* [Collected data]
***

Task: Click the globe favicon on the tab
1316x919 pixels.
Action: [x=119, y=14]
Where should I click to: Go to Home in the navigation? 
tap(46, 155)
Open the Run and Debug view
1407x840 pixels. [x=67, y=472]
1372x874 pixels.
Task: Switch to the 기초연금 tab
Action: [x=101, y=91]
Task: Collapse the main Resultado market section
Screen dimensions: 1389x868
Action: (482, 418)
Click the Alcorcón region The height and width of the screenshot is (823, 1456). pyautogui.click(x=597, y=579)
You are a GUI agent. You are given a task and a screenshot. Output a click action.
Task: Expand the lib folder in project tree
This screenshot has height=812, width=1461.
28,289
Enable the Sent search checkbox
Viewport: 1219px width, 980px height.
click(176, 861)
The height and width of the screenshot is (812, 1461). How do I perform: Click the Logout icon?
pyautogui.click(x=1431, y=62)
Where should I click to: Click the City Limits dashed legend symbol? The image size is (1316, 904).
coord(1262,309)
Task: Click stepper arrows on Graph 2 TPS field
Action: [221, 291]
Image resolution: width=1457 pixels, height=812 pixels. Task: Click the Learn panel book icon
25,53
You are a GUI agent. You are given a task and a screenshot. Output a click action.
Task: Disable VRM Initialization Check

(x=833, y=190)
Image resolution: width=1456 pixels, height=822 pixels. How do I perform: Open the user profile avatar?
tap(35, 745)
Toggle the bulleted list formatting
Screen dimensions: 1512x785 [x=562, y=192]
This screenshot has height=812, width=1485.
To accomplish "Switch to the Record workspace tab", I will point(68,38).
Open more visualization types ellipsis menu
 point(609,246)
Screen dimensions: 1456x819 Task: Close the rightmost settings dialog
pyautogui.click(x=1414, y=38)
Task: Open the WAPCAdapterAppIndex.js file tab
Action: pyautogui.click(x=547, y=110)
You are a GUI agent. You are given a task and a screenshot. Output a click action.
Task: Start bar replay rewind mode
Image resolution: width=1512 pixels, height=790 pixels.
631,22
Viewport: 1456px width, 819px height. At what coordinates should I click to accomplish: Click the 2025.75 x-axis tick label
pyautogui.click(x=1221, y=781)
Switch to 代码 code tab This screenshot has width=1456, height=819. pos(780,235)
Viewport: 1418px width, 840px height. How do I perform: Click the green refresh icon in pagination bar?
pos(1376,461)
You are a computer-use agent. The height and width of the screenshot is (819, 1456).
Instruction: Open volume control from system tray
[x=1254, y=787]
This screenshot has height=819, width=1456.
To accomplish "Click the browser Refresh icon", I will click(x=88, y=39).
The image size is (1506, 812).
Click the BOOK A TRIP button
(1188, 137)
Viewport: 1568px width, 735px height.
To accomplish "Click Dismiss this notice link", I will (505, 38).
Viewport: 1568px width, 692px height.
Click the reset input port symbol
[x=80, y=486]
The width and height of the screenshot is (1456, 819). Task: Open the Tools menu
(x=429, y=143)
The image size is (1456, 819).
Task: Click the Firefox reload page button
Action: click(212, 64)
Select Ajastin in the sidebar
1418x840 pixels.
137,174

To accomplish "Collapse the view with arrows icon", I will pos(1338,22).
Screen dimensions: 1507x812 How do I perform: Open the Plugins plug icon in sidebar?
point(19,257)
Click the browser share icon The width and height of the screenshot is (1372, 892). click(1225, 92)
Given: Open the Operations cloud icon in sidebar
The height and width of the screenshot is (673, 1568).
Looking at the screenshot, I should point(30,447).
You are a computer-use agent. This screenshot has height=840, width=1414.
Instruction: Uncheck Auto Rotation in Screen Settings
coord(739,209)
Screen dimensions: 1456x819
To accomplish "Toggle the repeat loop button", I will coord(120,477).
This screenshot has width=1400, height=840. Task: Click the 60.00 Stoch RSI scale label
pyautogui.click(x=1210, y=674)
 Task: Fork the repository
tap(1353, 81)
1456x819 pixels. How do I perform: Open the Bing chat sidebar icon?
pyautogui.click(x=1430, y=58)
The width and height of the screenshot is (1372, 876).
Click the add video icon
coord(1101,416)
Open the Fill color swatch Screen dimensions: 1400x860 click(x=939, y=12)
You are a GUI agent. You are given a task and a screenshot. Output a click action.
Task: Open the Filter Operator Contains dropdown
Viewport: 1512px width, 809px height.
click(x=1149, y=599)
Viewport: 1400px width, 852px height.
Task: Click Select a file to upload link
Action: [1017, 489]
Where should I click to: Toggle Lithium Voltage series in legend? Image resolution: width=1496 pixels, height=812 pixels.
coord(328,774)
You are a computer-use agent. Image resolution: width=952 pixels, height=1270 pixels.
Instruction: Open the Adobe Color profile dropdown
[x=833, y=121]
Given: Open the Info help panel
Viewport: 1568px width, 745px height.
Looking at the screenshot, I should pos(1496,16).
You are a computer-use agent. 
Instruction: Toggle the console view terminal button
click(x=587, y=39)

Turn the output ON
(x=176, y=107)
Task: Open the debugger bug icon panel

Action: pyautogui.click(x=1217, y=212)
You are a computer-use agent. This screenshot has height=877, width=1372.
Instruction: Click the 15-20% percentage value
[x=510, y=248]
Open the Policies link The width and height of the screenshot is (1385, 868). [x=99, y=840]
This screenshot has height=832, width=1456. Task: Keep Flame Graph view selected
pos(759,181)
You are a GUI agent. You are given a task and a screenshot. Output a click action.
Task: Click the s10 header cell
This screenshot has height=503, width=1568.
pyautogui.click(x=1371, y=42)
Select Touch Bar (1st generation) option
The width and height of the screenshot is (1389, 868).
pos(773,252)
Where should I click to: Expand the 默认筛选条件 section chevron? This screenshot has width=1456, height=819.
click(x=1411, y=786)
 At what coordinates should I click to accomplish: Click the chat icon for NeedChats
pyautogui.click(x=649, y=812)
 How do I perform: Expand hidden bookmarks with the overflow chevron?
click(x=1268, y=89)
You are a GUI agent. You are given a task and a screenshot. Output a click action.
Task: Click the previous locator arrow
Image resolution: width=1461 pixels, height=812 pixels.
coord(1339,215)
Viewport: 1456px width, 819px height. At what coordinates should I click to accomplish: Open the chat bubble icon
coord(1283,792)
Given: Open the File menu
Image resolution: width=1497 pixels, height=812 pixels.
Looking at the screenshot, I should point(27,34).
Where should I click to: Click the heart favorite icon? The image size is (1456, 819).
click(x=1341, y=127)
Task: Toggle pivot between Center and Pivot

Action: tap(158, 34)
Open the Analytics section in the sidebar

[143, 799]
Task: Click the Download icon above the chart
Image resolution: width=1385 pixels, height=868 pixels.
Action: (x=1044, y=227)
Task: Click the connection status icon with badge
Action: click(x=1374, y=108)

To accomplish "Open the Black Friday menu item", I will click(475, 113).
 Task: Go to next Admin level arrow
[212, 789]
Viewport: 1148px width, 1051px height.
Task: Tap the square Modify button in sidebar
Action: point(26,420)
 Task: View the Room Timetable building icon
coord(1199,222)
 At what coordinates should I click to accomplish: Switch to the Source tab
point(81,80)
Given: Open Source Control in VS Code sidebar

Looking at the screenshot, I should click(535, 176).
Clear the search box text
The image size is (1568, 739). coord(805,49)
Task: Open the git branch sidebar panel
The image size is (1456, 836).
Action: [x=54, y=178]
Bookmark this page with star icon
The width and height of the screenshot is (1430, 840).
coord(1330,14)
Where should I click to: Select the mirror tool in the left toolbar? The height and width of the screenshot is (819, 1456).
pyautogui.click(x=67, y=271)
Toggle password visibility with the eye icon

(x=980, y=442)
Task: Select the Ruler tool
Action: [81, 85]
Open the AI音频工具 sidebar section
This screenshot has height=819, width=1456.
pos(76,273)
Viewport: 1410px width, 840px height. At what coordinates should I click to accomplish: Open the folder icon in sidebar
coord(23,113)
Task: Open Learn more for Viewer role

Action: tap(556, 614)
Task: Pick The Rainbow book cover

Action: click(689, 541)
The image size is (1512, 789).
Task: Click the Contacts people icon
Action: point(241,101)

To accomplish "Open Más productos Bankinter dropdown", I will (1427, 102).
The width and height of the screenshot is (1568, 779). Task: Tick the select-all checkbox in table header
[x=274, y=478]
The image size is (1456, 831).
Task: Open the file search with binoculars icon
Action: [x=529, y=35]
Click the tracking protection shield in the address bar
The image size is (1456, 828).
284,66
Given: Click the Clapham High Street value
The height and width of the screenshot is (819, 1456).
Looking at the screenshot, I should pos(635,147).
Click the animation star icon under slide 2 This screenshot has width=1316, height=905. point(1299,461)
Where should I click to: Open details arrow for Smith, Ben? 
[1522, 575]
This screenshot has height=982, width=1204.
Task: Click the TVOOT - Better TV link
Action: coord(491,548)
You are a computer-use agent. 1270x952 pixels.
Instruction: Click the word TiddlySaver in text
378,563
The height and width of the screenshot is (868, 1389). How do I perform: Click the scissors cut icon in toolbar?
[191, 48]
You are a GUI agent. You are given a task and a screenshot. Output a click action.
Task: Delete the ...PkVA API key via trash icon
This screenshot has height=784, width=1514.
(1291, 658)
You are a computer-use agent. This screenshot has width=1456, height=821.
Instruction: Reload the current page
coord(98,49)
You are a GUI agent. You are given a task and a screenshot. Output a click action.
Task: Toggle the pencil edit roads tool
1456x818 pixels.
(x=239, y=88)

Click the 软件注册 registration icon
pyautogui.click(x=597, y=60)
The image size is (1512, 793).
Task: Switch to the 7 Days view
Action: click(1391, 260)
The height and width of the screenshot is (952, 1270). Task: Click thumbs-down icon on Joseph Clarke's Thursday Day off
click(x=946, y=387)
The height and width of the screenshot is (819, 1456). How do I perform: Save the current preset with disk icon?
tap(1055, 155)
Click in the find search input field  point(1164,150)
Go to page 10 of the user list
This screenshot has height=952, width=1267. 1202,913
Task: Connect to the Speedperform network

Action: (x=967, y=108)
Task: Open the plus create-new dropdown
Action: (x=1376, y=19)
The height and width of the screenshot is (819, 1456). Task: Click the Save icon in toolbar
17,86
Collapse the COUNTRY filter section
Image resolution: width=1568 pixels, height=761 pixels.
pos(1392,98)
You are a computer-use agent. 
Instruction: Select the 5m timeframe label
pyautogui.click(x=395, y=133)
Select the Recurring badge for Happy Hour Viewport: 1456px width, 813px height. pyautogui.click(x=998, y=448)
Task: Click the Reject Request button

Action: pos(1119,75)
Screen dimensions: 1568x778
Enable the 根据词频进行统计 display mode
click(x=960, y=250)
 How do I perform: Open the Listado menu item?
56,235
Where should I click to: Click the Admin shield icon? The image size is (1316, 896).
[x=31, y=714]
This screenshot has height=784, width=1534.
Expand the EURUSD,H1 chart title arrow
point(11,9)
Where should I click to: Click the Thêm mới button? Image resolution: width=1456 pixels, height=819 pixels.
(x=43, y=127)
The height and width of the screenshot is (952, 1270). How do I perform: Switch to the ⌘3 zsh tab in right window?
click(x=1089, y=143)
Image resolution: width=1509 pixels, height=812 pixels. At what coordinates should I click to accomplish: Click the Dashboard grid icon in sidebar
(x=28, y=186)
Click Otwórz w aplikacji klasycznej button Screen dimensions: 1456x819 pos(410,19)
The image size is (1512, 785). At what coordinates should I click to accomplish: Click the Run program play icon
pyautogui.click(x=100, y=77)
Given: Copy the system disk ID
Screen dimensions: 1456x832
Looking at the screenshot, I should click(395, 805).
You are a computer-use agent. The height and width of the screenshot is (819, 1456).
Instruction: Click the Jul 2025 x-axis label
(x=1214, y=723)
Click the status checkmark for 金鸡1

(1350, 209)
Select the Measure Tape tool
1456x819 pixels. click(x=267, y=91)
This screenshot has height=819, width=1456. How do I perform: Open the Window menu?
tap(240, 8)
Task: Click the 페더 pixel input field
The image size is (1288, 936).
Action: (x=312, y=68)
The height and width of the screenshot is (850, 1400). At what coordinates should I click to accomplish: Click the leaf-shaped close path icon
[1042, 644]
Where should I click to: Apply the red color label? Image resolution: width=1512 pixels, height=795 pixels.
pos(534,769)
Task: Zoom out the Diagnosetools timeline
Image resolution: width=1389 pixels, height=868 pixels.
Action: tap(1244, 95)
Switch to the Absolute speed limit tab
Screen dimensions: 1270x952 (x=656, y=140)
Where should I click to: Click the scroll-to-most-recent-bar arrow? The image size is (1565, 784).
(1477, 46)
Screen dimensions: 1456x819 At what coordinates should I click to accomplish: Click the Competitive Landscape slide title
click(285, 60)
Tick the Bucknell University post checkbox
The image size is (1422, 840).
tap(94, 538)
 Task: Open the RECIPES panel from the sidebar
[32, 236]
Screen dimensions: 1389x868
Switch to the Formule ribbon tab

***

Please give an exact copy of the entries above, from the line with "Task: Pick The Rainbow book cover" down to the line with "Click the animation", inclusive, and nothing else.

Task: Pick The Rainbow book cover

Action: click(689, 541)
The image size is (1512, 789).
Task: Click the Contacts people icon
Action: point(241,101)

To accomplish "Open Más productos Bankinter dropdown", I will (1427, 102).
The width and height of the screenshot is (1568, 779). Task: Tick the select-all checkbox in table header
[x=274, y=478]
The image size is (1456, 831).
Task: Open the file search with binoculars icon
Action: [x=529, y=35]
Click the tracking protection shield in the address bar
The image size is (1456, 828).
284,66
Given: Click the Clapham High Street value
The height and width of the screenshot is (819, 1456).
Looking at the screenshot, I should pos(635,147).
Click the animation star icon under slide 2 This screenshot has width=1316, height=905. point(1299,461)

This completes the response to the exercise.